Re: Yarn never use TeraSort#TotalOrderPartitioner when run TeraSort job?

Posted by sam liu <sa...@gmail.com>.

After I took following actions, the job still could pass and seems all
TotalOrderPartitioner classes were not invoked at all:
- Modified libexec/hadoop-config.sh to put
hadoop-mapreduce-examples-2.0.4-alpha.jar in the front of hadoop classpath,
and it should ensure the TeraSort#
TotalOrderPartitioner will be invoked first
- Fiddled with org.apache.hadoop.mapreduce.TotalOrderPartitioner, and then
replace with the new generated
share/hadoop/mapreduce/hadoop-mapreduce-client-core-2.0.4-alpha.jar


2013/10/19 Arun C Murthy <ac...@hortonworks.com>

> Apologies for the late response.
>
> In hadoop-2 TeraSort uses the new org.apache.hadoop.mapreduce apis (not
> org.apache.hadoop.mapred).
>
> Did you fiddle with the right TotalOrderPartitioner
> i.e. org.apache.hadoop.mapreduce.TotalOrderPartitioner?
>
> Arun
>
> On Oct 17, 2013, at 8:12 PM, sam liu <sa...@gmail.com> wrote:
>
> It's really weird and confusing me. Anyone can help this question?
>
> Thanks!
>
>
> 2013/10/16 sam liu <sa...@gmail.com>
>
>> Hi Experts,
>>
>> In Hadoop-2.0.4, the TeraSort leverage TeraSort#TotalOrderPartitioner as
>> its Partitioner: 'job.setPartitionerClass(TotalOrderPartitioner.class);'.
>> However, seems Yarn did not execute the methods of
>> TeraSort#TotalOrderPartitioner at all.
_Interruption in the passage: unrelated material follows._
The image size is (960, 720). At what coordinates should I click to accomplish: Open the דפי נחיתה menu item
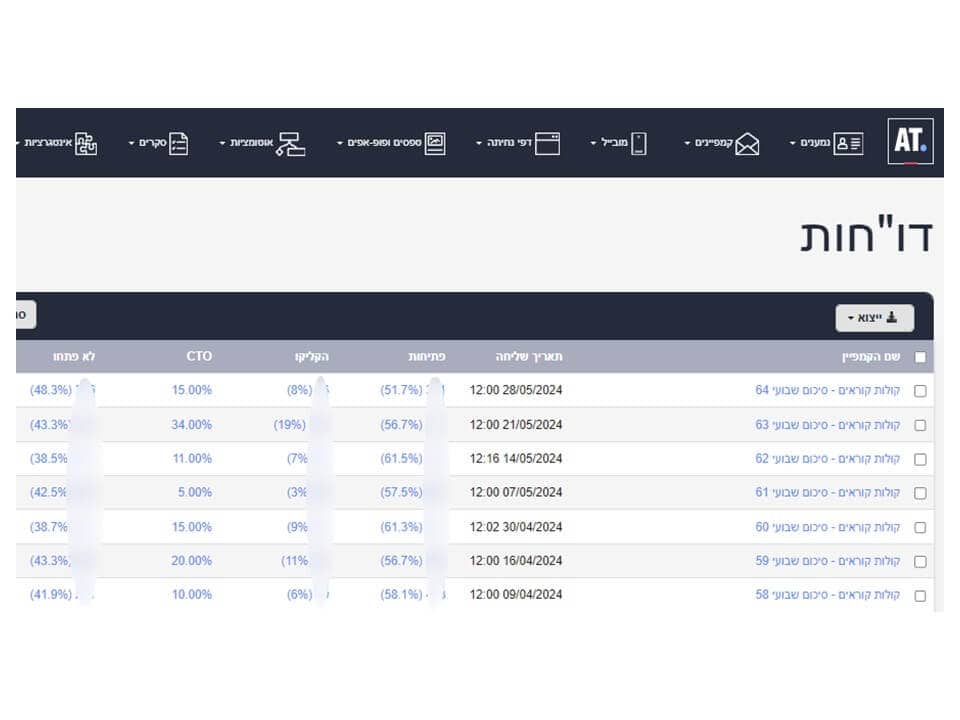pyautogui.click(x=510, y=143)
I did some tests to verify it as
>> below:
>>
>> Test 1: Add some code in the method readPartitions() and setConf() in
>> TeraSort#TotalOrderPartitioner to print some words and write some word to a
>> file.
>> Expected Result: Some words should be printed and wrote into a file
>> Actual Result: No word was printed and wrote into a file at all
>>
>> Test 2: Remove all existing methods in TeraSort#TotalOrderPartitioner,
>> but only remaining some necessary but empty methods in it
>> Expected Result: TeraSort job will ocurr some exception, as the specified
>> Partitioner is not implemented at all
>> Actual Result: TeraSort job completed successfully without any exception
>>
>> Above tests confused me a lot, because seems Yarn never use specified
>> partitioner TeraSort#TotalOrderPartitioner at all during job execution.
>>
>> Any one can help provide the reasons?
>>
>> Thanks very much!
>>
>
>
> --
> Arun C. Murthy
> Hortonworks Inc.
> http://hortonworks.com/
>
>
>
> CONFIDENTIALITY NOTICE
> NOTICE: This message is intended for the use of the individual or entity
> to which it is addressed and may contain information that is confidential,
> privileged and exempt from disclosure under applicable law. If the reader
> of this message is not the intended recipient, you are hereby notified that
> any printing, copying, dissemination, distribution, disclosure or
> forwarding of this communication is strictly prohibited. If you have
> received this communication in error, please contact the sender immediately
> and delete it from your system. Thank You.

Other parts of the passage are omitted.